IGAC completed its IPO in 2021 and became listed on Nasdaq, raising capital that was placed into a trust account pending a qualifying transaction. Despite evaluating potential acquisition candidates, IGAC did not complete a business combination within its required timeframe. Based on available public disclosures, the company ultimately moved toward liquidation and return of capital to public shareholders. Details regarding late-stage negotiations or abandoned targets are limited, and some transaction-specific information remains incomplete in publicly available records.
Business Operations
IGAC’s operations were limited to SPAC investment and acquisition activities, which included identifying, evaluating, and negotiating with potential target companies. The company generated no operating revenue and incurred expenses primarily related to legal, accounting, due diligence, and regulatory compliance. Funds raised in the IPO were held in a trust account and invested in short-term U.S. Treasury securities, consistent with standard SPAC structures.
The company did not maintain domestic or international operating subsidiaries, manufacturing assets, or proprietary technologies. IGAC also did not report material partnerships or joint ventures, as any such arrangements would have been contingent upon the completion of a business combination. Its operational footprint consisted primarily of corporate governance, sponsor oversight, and regulatory reporting obligations.
Strategic Position & Investments
IGAC’s stated strategic direction centered on acquiring a company positioned to benefit from long-term sustainability trends, including clean energy, environmental services, and resource efficiency. This thematic focus aligned with growing investor interest in ESG-oriented businesses at the time of IGAC’s formation and IPO. However, no definitive acquisitions or controlling investments were completed.

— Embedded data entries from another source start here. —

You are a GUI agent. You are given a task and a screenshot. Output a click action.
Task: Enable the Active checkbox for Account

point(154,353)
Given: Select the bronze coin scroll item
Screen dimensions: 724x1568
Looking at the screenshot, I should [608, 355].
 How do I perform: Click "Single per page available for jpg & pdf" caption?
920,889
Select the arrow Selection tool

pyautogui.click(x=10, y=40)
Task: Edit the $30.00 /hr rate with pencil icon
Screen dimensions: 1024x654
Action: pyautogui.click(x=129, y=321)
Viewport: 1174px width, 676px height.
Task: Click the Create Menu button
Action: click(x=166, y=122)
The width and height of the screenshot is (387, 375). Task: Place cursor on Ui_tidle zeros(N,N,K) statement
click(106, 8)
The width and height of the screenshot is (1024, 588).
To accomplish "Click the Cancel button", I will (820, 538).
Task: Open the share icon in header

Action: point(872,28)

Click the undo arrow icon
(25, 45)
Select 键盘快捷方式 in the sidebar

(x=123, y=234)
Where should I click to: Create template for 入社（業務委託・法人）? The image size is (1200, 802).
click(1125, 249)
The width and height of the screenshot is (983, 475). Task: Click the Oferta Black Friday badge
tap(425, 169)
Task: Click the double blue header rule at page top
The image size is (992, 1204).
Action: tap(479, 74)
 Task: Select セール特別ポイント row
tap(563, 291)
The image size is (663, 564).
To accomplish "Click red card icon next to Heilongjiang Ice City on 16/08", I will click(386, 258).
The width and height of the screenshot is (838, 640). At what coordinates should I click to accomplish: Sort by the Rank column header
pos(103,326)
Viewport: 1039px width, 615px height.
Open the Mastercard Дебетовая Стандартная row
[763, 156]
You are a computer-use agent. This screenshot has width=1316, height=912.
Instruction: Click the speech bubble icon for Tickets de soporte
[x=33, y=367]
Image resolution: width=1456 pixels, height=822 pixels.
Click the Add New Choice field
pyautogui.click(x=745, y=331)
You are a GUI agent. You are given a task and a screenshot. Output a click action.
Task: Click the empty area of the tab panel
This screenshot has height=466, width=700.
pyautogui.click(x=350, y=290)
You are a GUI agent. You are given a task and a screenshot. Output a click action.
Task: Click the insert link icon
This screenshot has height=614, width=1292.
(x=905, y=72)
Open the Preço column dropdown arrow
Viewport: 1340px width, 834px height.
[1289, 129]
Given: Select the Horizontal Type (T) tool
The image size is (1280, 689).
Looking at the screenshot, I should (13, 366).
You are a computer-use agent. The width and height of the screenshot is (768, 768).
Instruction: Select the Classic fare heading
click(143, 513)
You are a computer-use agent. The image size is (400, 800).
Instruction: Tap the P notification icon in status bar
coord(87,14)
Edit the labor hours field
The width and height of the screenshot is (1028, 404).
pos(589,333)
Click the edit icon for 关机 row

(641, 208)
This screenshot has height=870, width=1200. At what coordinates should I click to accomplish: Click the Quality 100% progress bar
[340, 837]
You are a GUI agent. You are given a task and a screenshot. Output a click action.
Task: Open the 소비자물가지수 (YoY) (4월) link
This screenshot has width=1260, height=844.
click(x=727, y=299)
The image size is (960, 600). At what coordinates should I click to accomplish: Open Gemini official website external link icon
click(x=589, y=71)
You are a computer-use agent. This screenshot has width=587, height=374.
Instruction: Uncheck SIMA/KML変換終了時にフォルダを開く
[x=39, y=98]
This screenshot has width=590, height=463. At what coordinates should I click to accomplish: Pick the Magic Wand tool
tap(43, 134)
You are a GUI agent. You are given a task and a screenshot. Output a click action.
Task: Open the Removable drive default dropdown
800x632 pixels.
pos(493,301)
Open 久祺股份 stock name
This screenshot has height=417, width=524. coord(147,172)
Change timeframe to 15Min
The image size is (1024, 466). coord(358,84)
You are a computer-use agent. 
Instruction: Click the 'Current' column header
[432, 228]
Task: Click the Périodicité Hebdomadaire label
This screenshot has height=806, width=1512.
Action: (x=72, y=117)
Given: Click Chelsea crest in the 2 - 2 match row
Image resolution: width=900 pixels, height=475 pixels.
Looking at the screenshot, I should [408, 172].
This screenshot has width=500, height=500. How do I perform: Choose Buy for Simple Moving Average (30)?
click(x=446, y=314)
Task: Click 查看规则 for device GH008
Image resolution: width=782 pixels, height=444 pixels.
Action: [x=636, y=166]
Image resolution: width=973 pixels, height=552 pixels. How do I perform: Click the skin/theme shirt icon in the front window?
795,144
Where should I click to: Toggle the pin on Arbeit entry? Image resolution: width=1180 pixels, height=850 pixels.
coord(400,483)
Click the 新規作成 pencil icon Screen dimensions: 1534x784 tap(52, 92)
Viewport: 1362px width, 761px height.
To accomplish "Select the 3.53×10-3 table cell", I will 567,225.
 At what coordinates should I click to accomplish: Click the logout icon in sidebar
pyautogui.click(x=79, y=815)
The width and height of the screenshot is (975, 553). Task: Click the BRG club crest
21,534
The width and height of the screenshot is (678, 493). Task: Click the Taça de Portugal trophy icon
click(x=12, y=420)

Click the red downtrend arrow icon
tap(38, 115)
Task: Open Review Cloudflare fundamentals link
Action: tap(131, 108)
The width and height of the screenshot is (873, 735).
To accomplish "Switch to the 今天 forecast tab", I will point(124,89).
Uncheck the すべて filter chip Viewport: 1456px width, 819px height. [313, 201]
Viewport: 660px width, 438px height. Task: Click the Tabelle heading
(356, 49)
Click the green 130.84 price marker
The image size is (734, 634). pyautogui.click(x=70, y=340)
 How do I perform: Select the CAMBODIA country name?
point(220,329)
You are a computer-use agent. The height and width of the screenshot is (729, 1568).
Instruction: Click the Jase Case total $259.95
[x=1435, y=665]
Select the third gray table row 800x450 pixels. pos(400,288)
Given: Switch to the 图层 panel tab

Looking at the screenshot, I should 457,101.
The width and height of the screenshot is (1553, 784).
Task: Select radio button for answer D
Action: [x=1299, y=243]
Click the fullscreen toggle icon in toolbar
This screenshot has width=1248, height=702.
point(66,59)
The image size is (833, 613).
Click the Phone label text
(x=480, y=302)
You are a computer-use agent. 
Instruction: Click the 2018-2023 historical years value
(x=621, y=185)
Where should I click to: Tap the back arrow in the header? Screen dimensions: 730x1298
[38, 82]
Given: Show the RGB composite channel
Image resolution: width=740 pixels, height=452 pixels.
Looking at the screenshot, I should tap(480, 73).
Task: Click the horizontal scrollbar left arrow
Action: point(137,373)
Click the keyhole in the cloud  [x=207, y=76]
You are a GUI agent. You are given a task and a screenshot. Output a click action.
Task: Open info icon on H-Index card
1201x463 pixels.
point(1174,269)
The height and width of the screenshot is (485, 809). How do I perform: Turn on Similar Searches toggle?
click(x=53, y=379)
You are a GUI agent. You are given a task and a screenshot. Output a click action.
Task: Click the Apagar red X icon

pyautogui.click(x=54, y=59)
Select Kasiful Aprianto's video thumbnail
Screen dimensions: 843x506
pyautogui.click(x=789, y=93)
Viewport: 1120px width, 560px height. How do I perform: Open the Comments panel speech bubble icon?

No notable subsidiaries, portfolio companies, or emerging technology platforms were added to IGAC’s structure. While management publicly indicated interest in environmentally focused sectors, publicly available filings do not confirm material equity investments or binding acquisition agreements. Data inconclusive based on available public sources regarding advanced-stage targets or abandoned transactions.
Geographic Footprint
IGAC was incorporated in the United States and operated primarily within North America, with its corporate activities centered on U.S. capital markets. Its headquarters and management functions were U.S.-based, and its shares were traded on a U.S. exchange.
Although the company evaluated potential targets that may have had international operations, IGAC itself had no direct operational presence in Europe, Asia-Pacific, or other global regions. Any potential international footprint would have been established only after a successful business combination, which did not occur.
Leadership & Governance
IGAC was governed by a board of directors and executive team typical of SPAC structures, consisting of a sponsor group, independent directors, and executive officers responsible for capital deployment and compliance. The leadership team emphasized disciplined capital allocation and thematic alignment with sustainability-driven growth sectors.
Key executives and directors included:
- Data inconclusive based on available public sources regarding a definitive and consistently reported list of senior executives and titles at the time immediately preceding liquidation.
- Data inconclusive based on available public sources regarding founder or sponsor attribution with uniform confirmation across filings.
Public filings indicate that governance practices followed standard SPAC requirements, including independent board oversight, audit committee structures, and adherence to SEC disclosure and reporting standards.